(Passage provided begins)

Also recently, the parliament has proposed some amendments to the Foreign Currency Regulation Act (FCRA), 2010. According to the government, these amendments aim to bring about transparency in the working of NGOs. However, these new regulations put onerous conditions on NGOs, educational and research institutions that have partnerships, including of a financial nature, with foreign entities. Thus, many civil society groups question these amendments, especially at a time when the country requires robust civil society organisations and networks to deal with a range of challenges including the detrimental effects of the Covid-19 pandemic.
CSR funders need to show their solidarity towards their long term NGO partners in these unprecedented times. There are numerous important causes that CSR funders have supported over the years which may not seem to relate to immediate COVID-19 needs and recovery. Deprioritising these may have devastating long-term implications for NGO partners who have developed expertise and resources in these sectors with investments in terms of money and time. The CSR funders know their partners well, and so they should work with them to find ways in which their capabilities can be used in the COVID-19 context (for example, supporting maternal and child health, mental health, or initiatives against domestic violence are all invaluable in the COVID-19 context); second, they could also provide targeted financial support to the NGO partners to help them maintain their core capabilities during these challenging times so that they can ramp-up their work again when the funding situation improves.
Also it is important for NGOs to start thinking about what steps they need to take to make it through this change swiftly. Their strategy could include aligning their work to the COVID-19 context so that their CSR funders can fund them through this window, and conserving funds or even cutting costs to maintain core capabilities. It is important to start thinking about how to significantly reduce costs while maintaining key capabilities, so that the work in core areas can ramp up when CSR funding returns. There may be a need to rethink delivery. With an added term of social distancing, sudden digitization and paradigm change in the domain of investment, NGOs need to brainstorm, rethink and redesign their people, projects and policies.

(Passage provided ends)

**What this task involves**:
Write the next part of the passage on NGOs and CSR funding during COVID-19, picking up after its final sentence.

(Dataset entries begins)

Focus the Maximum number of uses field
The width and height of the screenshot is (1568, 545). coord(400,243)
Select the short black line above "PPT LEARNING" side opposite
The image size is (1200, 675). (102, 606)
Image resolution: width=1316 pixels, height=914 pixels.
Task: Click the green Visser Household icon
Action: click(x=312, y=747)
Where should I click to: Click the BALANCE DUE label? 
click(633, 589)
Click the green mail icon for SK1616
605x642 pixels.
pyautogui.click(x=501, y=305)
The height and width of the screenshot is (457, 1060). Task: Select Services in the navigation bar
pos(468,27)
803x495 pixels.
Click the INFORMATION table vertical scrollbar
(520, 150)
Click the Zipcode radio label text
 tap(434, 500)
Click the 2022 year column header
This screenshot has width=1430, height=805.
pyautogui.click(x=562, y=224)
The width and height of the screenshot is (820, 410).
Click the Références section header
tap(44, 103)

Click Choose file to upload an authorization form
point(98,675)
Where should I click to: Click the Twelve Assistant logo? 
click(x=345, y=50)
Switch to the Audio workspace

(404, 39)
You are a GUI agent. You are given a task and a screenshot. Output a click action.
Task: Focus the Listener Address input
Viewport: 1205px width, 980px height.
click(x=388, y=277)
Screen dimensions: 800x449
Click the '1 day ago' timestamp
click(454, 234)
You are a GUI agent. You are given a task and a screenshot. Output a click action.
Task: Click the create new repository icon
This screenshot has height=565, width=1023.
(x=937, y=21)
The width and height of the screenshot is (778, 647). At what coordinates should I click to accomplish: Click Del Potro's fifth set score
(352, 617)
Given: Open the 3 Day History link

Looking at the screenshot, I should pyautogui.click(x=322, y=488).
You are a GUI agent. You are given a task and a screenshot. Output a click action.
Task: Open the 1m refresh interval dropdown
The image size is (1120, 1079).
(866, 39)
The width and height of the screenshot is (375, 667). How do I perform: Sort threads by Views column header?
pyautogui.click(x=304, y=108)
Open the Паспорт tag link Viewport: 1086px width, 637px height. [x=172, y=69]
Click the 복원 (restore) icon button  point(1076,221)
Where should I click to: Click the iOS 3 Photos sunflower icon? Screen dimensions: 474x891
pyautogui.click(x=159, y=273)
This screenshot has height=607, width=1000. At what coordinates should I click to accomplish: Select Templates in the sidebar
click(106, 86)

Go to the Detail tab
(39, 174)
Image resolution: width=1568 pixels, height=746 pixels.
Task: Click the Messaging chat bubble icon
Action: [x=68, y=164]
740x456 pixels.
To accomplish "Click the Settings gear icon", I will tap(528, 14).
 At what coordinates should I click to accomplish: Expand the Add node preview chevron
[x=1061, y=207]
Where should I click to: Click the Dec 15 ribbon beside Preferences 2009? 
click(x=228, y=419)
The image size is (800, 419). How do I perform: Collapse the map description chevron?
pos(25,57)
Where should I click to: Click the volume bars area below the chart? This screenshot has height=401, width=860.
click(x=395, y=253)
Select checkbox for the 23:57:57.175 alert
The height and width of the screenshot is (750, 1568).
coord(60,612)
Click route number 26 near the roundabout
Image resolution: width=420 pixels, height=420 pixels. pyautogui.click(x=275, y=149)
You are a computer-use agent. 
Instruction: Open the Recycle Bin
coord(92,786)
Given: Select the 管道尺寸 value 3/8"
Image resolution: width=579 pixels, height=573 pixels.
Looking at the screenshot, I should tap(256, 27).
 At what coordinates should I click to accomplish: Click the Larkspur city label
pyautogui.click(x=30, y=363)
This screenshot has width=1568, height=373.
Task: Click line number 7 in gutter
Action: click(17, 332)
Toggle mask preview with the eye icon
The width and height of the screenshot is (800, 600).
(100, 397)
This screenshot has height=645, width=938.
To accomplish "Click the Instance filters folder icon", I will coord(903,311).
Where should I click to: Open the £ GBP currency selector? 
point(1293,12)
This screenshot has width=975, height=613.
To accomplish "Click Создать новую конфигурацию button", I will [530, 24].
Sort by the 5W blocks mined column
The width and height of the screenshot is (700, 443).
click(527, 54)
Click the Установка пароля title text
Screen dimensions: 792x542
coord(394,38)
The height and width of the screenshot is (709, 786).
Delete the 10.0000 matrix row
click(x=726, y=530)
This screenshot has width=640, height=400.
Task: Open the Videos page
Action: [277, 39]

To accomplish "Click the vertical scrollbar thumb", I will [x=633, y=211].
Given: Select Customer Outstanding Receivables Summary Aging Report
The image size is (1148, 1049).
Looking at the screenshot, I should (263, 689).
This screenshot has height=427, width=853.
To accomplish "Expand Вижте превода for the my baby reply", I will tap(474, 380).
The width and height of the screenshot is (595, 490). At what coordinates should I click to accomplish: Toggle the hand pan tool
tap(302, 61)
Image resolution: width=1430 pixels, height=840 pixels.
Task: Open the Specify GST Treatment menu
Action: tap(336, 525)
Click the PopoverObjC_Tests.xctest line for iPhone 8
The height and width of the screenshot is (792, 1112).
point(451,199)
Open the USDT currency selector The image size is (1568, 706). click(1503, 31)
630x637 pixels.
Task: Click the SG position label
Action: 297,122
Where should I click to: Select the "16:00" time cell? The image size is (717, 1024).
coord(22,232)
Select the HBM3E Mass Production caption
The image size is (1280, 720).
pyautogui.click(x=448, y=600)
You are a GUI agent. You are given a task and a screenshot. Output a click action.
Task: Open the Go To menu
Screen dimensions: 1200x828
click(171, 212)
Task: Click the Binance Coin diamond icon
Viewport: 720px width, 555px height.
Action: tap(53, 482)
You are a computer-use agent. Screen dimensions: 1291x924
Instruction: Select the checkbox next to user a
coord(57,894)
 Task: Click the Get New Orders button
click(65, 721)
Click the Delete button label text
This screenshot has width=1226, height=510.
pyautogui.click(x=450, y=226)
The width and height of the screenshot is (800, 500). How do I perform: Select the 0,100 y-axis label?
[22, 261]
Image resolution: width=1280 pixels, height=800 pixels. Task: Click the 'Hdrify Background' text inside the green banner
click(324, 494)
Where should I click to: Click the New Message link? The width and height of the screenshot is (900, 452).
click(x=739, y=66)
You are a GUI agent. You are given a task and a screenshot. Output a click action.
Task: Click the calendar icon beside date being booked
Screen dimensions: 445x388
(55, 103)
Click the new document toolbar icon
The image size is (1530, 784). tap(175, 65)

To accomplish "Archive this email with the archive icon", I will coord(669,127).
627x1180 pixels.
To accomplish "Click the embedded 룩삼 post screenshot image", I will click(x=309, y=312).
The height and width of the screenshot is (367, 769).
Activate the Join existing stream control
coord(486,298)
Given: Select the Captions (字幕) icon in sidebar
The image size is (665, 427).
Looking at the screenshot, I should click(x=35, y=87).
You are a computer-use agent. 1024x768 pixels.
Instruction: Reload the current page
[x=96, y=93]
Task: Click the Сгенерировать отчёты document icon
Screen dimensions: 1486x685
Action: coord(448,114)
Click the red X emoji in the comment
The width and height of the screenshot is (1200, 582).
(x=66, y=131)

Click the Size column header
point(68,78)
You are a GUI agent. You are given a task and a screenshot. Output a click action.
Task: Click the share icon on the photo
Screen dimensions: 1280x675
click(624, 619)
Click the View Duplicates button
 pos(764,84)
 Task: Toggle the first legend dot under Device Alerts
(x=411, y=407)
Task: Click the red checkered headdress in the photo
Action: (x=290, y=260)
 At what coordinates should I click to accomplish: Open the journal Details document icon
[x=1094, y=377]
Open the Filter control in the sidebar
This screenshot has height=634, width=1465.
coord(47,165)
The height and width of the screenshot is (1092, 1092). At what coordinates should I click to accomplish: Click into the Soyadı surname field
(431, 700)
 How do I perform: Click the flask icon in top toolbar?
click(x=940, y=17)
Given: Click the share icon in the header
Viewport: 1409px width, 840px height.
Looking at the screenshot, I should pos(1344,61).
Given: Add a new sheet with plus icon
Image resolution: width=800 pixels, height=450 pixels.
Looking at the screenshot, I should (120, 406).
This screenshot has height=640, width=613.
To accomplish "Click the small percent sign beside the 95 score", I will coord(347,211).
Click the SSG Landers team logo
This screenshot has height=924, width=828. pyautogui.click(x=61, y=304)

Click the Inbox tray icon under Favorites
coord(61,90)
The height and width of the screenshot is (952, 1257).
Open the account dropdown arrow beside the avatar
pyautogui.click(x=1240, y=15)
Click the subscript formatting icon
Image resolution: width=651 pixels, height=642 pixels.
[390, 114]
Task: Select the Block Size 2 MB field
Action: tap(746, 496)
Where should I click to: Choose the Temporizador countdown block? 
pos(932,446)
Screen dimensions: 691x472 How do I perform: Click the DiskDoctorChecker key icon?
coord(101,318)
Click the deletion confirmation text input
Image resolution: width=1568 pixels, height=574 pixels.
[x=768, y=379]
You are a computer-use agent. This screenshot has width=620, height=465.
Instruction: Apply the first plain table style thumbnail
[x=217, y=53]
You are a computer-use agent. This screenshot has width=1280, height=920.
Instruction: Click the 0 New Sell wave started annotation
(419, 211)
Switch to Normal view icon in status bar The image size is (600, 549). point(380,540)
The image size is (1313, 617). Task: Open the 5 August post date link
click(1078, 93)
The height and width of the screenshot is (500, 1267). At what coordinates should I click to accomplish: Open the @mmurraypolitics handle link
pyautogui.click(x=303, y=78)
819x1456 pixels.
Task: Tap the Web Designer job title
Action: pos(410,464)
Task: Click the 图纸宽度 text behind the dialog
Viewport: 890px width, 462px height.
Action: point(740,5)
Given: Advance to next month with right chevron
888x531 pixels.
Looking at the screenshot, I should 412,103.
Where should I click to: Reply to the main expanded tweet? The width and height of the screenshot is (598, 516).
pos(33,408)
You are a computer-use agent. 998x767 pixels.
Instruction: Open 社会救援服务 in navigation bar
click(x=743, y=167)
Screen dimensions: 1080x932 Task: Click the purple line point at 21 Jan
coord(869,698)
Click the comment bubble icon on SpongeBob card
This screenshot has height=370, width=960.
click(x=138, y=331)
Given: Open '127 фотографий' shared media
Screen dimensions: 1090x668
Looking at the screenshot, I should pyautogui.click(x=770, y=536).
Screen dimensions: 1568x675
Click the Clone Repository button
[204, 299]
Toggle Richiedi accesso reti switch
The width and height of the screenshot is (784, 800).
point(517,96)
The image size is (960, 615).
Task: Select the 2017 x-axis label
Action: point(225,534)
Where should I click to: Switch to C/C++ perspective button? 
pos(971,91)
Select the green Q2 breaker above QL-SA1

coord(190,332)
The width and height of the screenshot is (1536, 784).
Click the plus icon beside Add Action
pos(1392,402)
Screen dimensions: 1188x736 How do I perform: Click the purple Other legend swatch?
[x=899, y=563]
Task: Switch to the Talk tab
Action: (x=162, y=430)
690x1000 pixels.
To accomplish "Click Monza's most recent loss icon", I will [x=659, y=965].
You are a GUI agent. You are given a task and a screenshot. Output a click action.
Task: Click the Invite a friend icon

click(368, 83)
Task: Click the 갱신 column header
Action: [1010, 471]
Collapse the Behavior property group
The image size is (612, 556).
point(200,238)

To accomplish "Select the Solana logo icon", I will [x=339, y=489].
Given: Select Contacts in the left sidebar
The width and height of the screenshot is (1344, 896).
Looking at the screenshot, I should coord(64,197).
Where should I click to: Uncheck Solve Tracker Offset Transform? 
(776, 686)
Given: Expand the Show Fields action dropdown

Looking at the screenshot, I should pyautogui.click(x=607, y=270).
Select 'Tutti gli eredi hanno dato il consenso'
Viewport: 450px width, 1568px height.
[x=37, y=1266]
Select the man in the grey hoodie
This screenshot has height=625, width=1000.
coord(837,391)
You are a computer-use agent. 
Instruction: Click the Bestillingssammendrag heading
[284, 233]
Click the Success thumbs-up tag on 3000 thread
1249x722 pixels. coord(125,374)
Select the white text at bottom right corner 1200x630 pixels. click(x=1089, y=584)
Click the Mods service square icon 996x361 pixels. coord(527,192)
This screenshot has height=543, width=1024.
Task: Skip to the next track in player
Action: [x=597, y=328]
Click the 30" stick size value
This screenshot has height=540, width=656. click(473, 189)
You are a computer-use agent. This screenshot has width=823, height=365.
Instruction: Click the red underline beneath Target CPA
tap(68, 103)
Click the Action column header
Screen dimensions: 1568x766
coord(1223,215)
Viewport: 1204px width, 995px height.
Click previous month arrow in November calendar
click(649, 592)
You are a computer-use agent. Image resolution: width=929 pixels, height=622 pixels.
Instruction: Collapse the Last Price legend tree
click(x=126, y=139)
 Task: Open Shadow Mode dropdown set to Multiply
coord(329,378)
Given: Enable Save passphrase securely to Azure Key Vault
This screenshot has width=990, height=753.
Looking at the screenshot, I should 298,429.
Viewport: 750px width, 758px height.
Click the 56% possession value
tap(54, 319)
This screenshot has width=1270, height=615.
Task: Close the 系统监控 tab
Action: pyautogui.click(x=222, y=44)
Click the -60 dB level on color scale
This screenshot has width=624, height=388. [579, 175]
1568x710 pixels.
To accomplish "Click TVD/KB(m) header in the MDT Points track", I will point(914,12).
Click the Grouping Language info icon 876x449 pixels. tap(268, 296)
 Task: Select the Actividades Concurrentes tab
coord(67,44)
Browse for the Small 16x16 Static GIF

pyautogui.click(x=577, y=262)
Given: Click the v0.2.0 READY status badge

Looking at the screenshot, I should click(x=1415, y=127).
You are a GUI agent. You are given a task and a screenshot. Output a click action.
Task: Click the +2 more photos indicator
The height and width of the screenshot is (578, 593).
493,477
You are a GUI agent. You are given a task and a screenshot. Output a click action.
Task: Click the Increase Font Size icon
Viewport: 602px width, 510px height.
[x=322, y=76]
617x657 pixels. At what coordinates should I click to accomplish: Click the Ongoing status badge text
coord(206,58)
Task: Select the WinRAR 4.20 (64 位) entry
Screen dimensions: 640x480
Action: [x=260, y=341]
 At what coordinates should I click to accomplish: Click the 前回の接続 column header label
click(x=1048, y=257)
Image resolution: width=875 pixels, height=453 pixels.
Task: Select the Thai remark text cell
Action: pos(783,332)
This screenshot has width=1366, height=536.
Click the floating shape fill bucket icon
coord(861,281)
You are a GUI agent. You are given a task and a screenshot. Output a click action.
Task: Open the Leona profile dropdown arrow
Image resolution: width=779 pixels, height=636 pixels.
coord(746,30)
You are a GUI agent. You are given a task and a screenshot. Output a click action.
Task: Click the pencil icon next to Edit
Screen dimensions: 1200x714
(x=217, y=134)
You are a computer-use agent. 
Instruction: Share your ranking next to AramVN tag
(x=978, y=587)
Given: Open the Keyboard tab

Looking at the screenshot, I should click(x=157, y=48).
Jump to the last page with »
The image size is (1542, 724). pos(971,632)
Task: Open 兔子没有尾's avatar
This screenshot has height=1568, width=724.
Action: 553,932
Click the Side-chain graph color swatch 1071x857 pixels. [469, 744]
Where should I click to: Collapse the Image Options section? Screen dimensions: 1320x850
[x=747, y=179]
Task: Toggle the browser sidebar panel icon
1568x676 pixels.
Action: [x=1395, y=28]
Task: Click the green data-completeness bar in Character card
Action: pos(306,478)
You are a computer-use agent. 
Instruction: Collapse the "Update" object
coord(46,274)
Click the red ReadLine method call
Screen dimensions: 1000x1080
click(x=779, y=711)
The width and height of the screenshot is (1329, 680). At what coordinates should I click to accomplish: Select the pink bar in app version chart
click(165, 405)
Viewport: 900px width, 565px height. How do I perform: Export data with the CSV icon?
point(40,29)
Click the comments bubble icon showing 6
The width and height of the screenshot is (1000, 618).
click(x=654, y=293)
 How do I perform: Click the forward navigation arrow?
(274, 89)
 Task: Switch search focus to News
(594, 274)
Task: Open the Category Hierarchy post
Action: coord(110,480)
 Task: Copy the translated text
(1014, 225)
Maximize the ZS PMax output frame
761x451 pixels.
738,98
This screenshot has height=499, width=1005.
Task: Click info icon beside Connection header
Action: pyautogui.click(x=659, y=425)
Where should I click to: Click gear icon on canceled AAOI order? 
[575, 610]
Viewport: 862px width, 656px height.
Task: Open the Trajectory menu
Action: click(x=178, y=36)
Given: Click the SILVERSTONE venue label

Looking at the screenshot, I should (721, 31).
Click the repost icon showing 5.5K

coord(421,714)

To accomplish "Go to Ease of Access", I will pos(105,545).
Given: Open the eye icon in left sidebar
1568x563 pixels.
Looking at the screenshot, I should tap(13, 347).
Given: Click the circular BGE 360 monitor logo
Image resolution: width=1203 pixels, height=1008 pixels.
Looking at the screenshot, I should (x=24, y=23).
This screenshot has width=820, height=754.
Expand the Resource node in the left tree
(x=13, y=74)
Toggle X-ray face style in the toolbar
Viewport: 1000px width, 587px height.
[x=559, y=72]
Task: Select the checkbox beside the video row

(Dataset entries ends)

**Answer to the exercise**:
With the continuous deteriorating Human Development Index Ranking of India, (India dropped one spot to 131 among 189 countries in the 2020 human development index, according to a report released by the United Nations Development Programme), it is far more essential to understand the role and importance of NGOs, working relentlessly towards welfare of people. The deep and well meshed network of resources developed by NGOS shall be a game changer, if utilised in the development recipe of India. While it’s imperative to put a check on unprincipled NGOs, the credible ones needs to be credited, supported and felicitated. Government, Corporates and Individual philanthropists should support the cause; these NGOS have taken up over the years, which are going to create long term effect on India stature globally. The fecund partnership of Civil Societies, NGOs, Administration, Government, People and Policy shall surely be catalyst in making India the trillion dollar economy soon.